Students completely filled the stage. One third of the cafeteria sat up there. The other two thirds waited and watched for something to happen.

We had become the show.

I put my feelers out for tension, but I detected none.

It was a very chill scene.

And then Mrs. Stone appeared, standing at the cafeteria glass doors. Folded arms, tense jaw, tapping foot, she appeared ready to pounce.

“Come on Dawn, make something happen,” I said.


“You know how it works. Get the group’s attention and let them take over.”

“Is that what you do?”

“Basically. They want to be tipped.”

Dawn stood up and looked over the sitting crowd.

“Okay, hey, boys and girls, listen up. Let’s make an agenda,” Dawn said.

“What about CJ?”

“Right here. I’m sitting this one out,” I said.

“Did Stone torture you yesterday?” Fretwell asked.


“She looks like she wants to now,” Emig said.

“Let’s not give her a reason,” Dawn said. “What do you say?”

“How about a chant?”

I did not think that would help, but I would not judge. Just watch the show.

We chanted loudly and longer than usual. Members slapped on the mats in time with their syllables. It was the type of performance that made a school disciplinarian’s hackles rise.

After the chant died down, part of the lunch crowd below clapped.

Club Dead members looked down and appeared surprised to see them.

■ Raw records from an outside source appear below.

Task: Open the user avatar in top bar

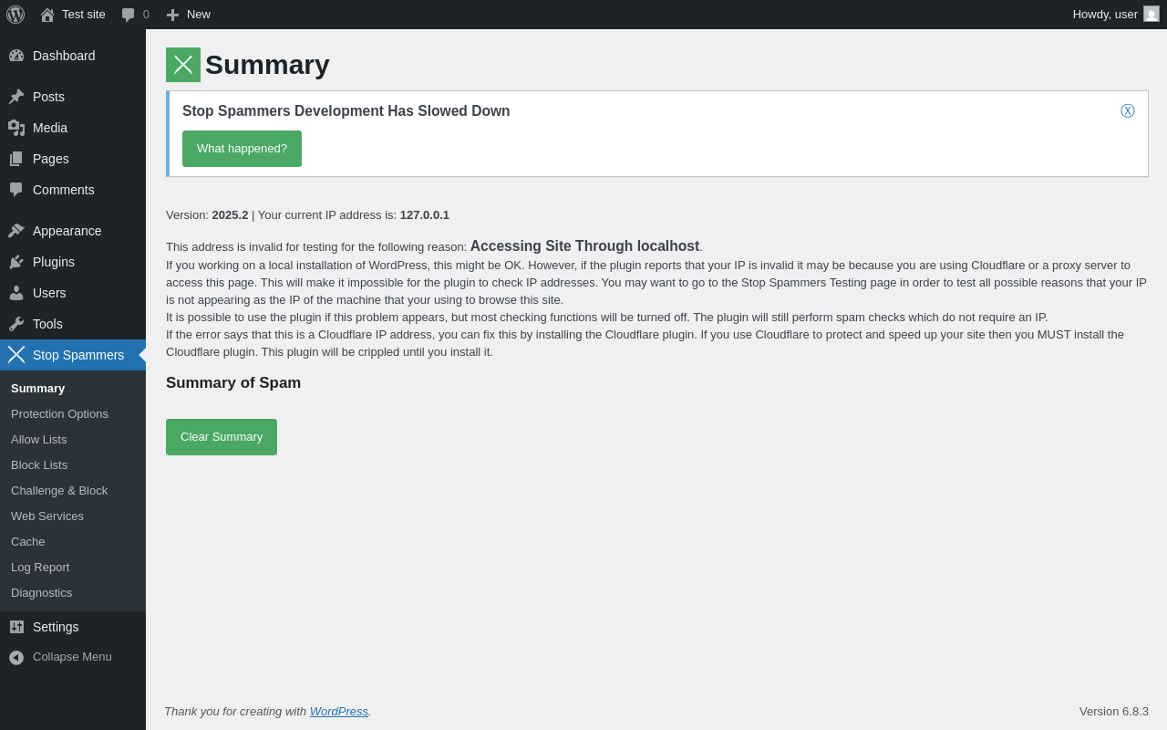Action: (1152, 15)
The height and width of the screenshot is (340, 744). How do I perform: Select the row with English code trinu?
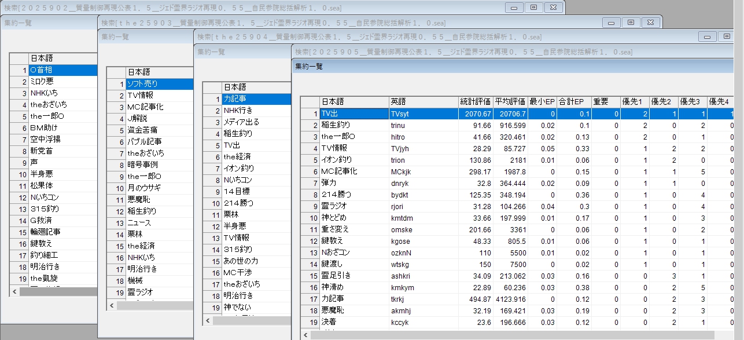point(423,125)
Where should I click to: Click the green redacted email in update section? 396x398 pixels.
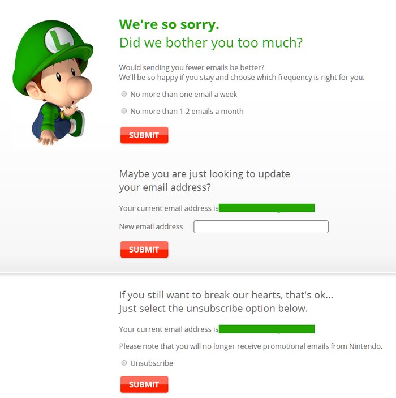tap(266, 208)
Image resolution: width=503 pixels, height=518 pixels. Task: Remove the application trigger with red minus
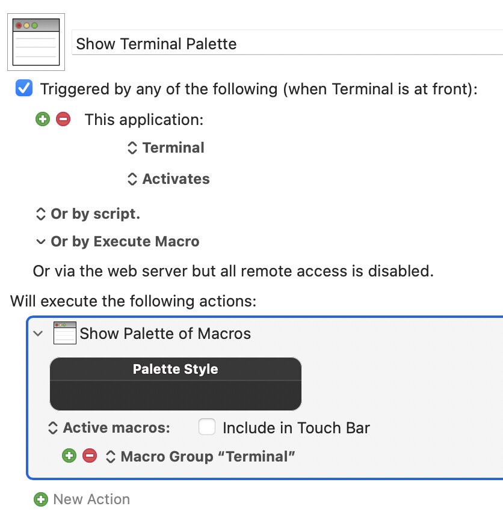(x=63, y=119)
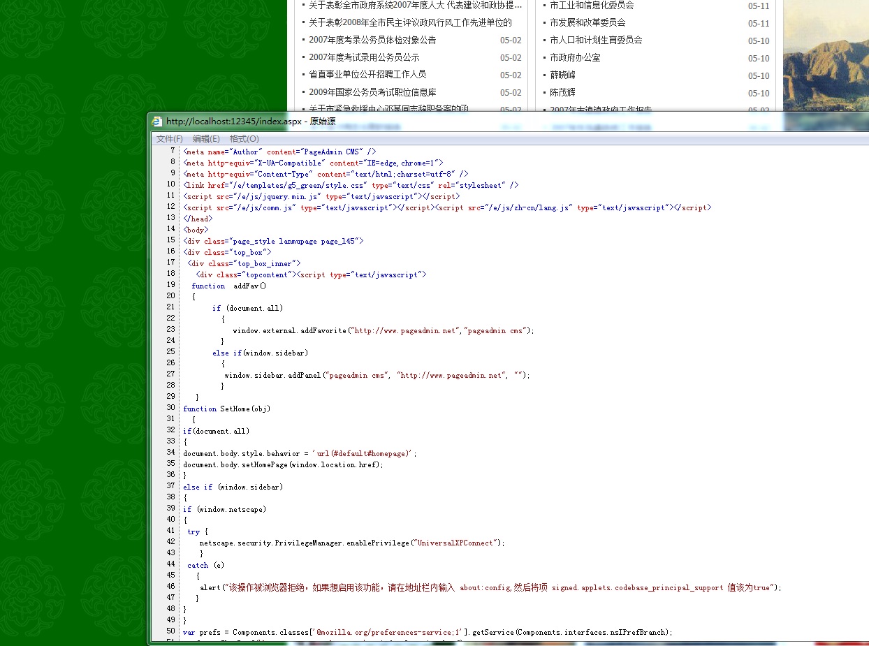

“How about a play update?” Dawn asked.

“It’s actually going very well,” Tallie said.

“Tells us what you got.”

Tallie, Sponge Bob, Fretwell and Emig took turns describing the unfolding narrative.

“Zombie Charter School! How cool!”

“So what happens next?”

“Do they earn their credits?”

“I don’t know,” Tallie said. “We’re kind of stalled. But we’ve written up the dialog.”

“You’ve written a screenplay?”

“I guess.”

“This is totally awesome. Can we try out for parts?”

“We’re getting ahead of ourselves. First we have to finish it.”

“So let’s finish it. Now, right here.”

Simultaneously, they pulled paper and pens from their backpacks. I hadn’t thought Club Dead members would be so prepared, like students.

“How about this? The principal is a zombie, right?”

“Of course.”

“And the VP in charge of discipline?”

All eyes zeroed in on Mrs. Stone. The stare-off last seconds. They fell about in shrieking laughter. This grew stronger. First, Club Dead members were collaboratively working on an actual project productively, then they were smiling and laughing in pleasure.

“How about they aren’t real zombies? They faked it.”

“Right, I mean, Blok and Stone seem like zombies in real life. So they fooled the real zombies.”

“Okay, the leadership of the school watches their school being taken over.”

“How did that happen?”

“Well, lots of kids act like figurative zombies, so they didn’t realize that real zombies were changing the entire school population?”

“So no kids were immune?”

“We thought about Club Dead, you know, the zombies figured they were cool and they didn’t bite them.”

“So Club Dead is full of non-zombies and the administration is human. Are they going to work together?”

That made everyone stop and think. Working with the enemy? Even in fictional form, the sound of that sentence came across as disturbing.

Several students scribbled, others sought a muse. The entire cafeteria was quieter than usual. The students sitting in the cafeteria continued to watch us write.

Mrs. Stone no longer stood off-stage.

The bell sounded. No one moved to go to class.